To understand whether herbal adulteration is a global phenomenon, I examined peer-reviewed scientific journals for studies on HP authentication that were based on detection methods using species-specific DNA sequences. By analyzing 5,957 commercial HPs, sold in 37 countries scattered across all continents, results revealed 27% of products contained undeclared contaminant, substitute, and filler species, or none of the labelled species. It is unclear whether these cases are accidental, or intentional and economically motivated.

Figure 1: The proportion of adulterated products (black) among continents. 

The proportion of adulterated products varied significantly among continents, as high as 79% in Australia and as low as 23% in Asia (Figure 1). Of the countries with at least 100 products successfully authenticated and reported, the highest percentage of adulterated commercial HPs was found in Brazil (68%), followed distantly by Taiwan (32%), India (31%), and others (Figure 2).

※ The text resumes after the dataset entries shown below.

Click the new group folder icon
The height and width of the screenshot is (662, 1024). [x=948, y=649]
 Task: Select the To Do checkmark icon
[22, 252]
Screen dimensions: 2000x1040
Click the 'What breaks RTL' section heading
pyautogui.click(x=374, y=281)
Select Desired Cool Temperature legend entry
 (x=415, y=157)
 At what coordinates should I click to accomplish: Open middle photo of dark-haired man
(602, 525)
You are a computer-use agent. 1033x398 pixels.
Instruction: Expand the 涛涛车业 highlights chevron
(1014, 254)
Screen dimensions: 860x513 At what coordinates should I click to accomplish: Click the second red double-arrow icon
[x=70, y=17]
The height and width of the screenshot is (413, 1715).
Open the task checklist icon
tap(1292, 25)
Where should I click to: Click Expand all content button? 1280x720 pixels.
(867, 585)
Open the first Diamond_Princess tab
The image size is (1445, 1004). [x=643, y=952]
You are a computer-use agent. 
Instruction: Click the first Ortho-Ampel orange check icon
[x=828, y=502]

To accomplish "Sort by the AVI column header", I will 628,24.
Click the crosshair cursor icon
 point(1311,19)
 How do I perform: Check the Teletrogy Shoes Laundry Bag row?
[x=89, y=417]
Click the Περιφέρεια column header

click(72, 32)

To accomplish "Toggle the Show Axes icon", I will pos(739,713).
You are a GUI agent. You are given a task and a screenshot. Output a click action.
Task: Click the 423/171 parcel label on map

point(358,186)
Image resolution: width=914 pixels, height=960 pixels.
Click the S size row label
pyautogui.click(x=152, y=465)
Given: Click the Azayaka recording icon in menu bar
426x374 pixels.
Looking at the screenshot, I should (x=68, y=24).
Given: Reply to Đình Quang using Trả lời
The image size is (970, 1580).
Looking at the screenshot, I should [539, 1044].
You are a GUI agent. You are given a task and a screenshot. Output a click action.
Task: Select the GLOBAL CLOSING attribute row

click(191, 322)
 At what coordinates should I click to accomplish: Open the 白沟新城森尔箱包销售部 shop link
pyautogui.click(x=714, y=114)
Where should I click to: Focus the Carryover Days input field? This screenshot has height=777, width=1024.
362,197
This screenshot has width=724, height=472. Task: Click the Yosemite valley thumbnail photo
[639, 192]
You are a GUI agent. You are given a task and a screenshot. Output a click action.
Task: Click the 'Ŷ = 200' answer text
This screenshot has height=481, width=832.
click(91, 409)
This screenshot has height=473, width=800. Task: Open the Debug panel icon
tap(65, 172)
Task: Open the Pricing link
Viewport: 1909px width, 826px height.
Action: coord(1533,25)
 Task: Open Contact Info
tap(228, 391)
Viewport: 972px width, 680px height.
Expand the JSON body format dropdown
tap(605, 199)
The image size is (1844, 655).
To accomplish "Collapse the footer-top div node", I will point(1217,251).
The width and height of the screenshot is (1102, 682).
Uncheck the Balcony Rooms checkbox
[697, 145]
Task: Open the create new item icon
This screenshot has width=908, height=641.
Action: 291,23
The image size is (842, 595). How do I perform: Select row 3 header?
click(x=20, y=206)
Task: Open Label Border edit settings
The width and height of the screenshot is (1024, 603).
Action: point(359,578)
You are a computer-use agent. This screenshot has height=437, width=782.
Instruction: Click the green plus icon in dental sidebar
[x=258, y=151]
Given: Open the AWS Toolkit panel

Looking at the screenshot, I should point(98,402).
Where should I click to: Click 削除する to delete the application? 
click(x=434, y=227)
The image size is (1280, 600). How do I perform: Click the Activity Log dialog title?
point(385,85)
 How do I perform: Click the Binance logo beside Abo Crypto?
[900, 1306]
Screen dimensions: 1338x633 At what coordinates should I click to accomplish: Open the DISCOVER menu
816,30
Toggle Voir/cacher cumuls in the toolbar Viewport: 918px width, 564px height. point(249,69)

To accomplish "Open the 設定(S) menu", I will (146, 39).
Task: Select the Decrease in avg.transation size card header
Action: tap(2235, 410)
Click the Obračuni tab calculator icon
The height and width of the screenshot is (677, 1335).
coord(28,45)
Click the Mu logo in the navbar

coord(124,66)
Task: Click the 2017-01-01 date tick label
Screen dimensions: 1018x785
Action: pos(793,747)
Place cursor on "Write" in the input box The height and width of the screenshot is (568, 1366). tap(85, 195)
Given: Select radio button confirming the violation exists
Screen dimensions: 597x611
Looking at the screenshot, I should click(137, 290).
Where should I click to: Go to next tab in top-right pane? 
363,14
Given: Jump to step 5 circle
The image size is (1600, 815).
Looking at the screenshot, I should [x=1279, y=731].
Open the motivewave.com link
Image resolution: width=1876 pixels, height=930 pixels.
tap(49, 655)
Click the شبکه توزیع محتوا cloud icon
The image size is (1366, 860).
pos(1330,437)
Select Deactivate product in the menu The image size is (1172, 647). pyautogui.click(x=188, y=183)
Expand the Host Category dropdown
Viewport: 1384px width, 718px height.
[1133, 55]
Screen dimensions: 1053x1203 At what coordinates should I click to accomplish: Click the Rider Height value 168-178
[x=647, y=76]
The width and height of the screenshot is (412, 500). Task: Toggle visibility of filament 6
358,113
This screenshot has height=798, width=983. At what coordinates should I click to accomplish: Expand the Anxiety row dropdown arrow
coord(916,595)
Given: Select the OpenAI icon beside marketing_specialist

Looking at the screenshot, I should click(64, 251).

Figure 2: The proportion of adulterated products among countries with at least 100 products successfully authenticated and reported.

All the commercial herbal products examined in this study were authenticated with DNA-based methods. These gradually advanced from classical molecular methods (e.g., Restriction Fragment Length Polymorphism) in early 2000 to DNA barcoding and metabarcoding in more recent years. The latter DNA barcoding methods were used to authenticate the majority of the reported commercial HPs, illustrating their growing utility as a tool to quantify rates of adulteration.

DNA barcoding – which makes use of short, standardized regions of the genome as species ‘barcodes’ – is a targeted approach suitable for the authentication of raw plant materials and the testing of single-ingredient HPs. Metabarcoding – a combination of high-throughput sequencing and DNA barcoding – enables untargeted, simultaneous multi-taxa identification by using DNA from different origins that can be extracted from more complex mixtures.

Besides the indisputable analytical advantages brought to herbal authentication, DNA barcoding and metabarcoding also have limitations. These are mainly derived from their high sensitivity to any amplifiable DNA extracted from the herbal product. Air-borne biological particles, such as pollen grains from neighbouring plants, can be deposited on the target plant and, when harvested, can be amplified, identified, and reported as adulterants of the finished herbal products rather than an accidental contamination. The ever-increasing analytical sensitivity of high-throughput DNA sequencing likely means that the proportion of adulterated HPs is expected to significantly increase.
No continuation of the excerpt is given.